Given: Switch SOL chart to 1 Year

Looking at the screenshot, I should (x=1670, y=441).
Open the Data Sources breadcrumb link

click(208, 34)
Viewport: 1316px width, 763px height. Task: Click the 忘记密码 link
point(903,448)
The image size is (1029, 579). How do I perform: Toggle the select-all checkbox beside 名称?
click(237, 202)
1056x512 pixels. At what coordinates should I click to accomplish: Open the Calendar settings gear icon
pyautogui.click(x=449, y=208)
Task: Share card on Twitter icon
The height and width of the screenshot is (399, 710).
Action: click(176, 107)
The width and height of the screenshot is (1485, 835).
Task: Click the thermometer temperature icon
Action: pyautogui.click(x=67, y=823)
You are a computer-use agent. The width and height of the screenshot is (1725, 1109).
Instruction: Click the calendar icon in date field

========

* PROBLEM TO SOLVE: Word for word, write out all of the entries.

* RESPONSE TO THE EXERCISE:
Given: Switch SOL chart to 1 Year

Looking at the screenshot, I should (x=1670, y=441).
Open the Data Sources breadcrumb link

click(208, 34)
Viewport: 1316px width, 763px height. Task: Click the 忘记密码 link
point(903,448)
The image size is (1029, 579). How do I perform: Toggle the select-all checkbox beside 名称?
click(237, 202)
1056x512 pixels. At what coordinates should I click to accomplish: Open the Calendar settings gear icon
pyautogui.click(x=449, y=208)
Task: Share card on Twitter icon
The height and width of the screenshot is (399, 710).
Action: click(176, 107)
The width and height of the screenshot is (1485, 835).
Task: Click the thermometer temperature icon
Action: pyautogui.click(x=67, y=823)
You are a computer-use agent. The width and height of the screenshot is (1725, 1109).
Instruction: Click the calendar icon in date field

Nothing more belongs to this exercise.